В камере Робера минуты текли, как часы, часы – как дни. От былой решимости, от самоуважения не осталось и следа. Он чувствовал себя жалким, изувеченным зверем. Католическая вера не позволяла ему пойти путем Броссолетта, но ведь, размышлял Робер, всего несколько фраз – и на губах у немцев заиграет улыбка. А там, глядишь, и ворота тюрьмы распахнутся. Тогда он сможет восстановить силы, а после вернуться к прежней беззаботной жизни. Коротать вечера у камина в Вильнёве, задумчиво глядя на тлеющие угли и на родовой герб. Многие поколения Ларошфуко толковали его как негласное дозволение жить в свое удовольствие, вкушать все мыслимые радости бытия. Недаром фамильный девиз гласил: «C'est mon plaisir», «Мне в радость». В атмосфере легкомыслия и вседозволенности кому будет дело до его тайн, до его подноготной?
Впрочем, и герб, и сам девиз «Мне в радость» имели второй, потаенный смысл. Когда-то, несколько поколений назад, род Ларошфуко разделился на четыре ветви. Робер происходил из старшей, герцогской линии.
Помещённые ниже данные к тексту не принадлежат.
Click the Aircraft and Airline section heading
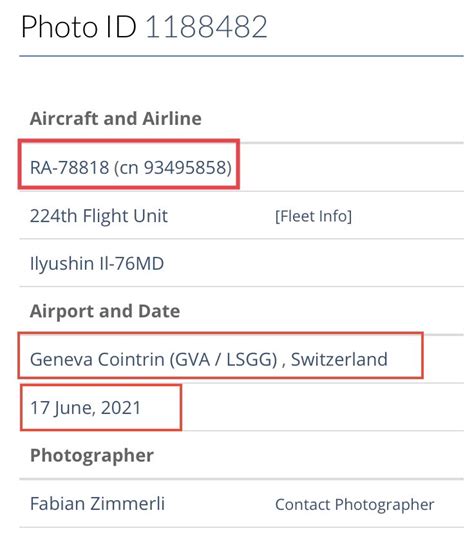This screenshot has height=535, width=474. point(116,119)
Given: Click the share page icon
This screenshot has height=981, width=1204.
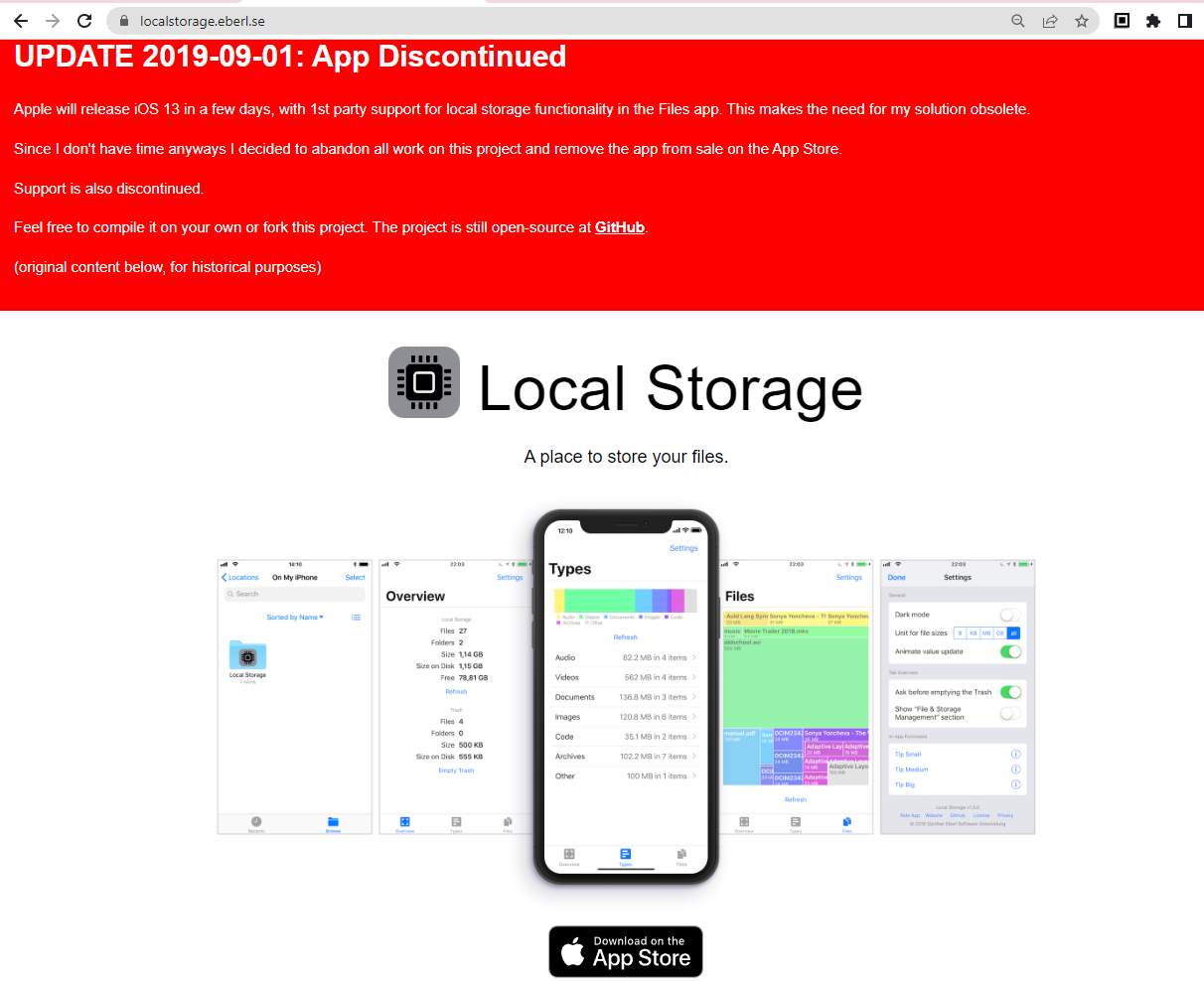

Герцоги верой и правдой служили французской короне, и фраза «Мне в радость» обретала новый смысл: «Мне в радость служить королю». То есть всецело отдавать себя Франции.
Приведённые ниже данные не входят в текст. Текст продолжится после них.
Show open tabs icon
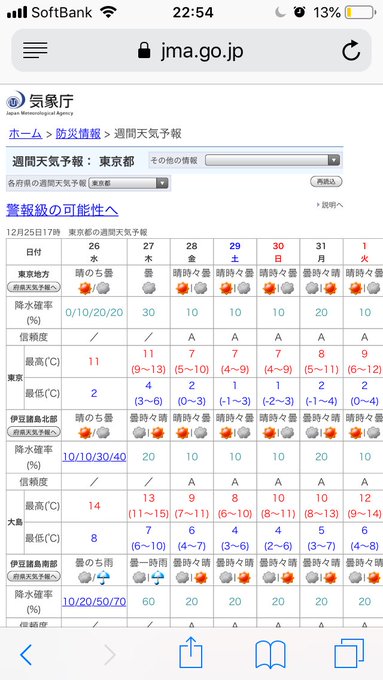Viewport: 383px width, 680px height. 349,654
Стремление быть достойным семьи и служить Франции привело Робера в ряды Сопротивления. Но теперь он понимал: семейную славу можно почтить и другим путем – храня молчание в застенках Осера.
Февраль сменился мартом. Робер томился в неволе четвертый месяц – мало кто из узников выдерживал хотя бы половину этого срока. Отросшая борода недвусмысленно намекала, сколько времени прошло, и Ларошфуко твердо решил идти наперекор немцам до конца. Теперь на допросах нацисты выглядели растерянными и явно нервничали. Робер начал понимать: в попытках сломить его дух палачи лишь теряют самообладание. «С каждым часом молчания, отвоеванным у приспешников доктора Хааса, – писал Семпрун, – росла моя уверенность: этот мир – мой дом». Ларошфуко донес до Хааса эту извечную истину: есть идеалы, которые сильнее палачей и пыток. И вера в них помогает глядеть в лицо смерти. В начале 1944-го для подобной веры требовалась недюжинная сила духа. И Робер не собирался предавать тех, в ком она еще теплилась.
«Опыт допросов с пристрастием – это не только проклятое одиночество мук, – напишет потом Семпрун. – Это еще и чувство товарищества. Молчание, за которое мы цепляемся, сжав зубы, молчание, которым мы пытаемся спасаться, мысленно представляя собственное истерзанное тело, – оно наполнено голосами и жизнями тех, кого мы защищаем и кто дает нам силы держаться… Это сосуществование, и даже возможная смерть любого из нас питает жизнь».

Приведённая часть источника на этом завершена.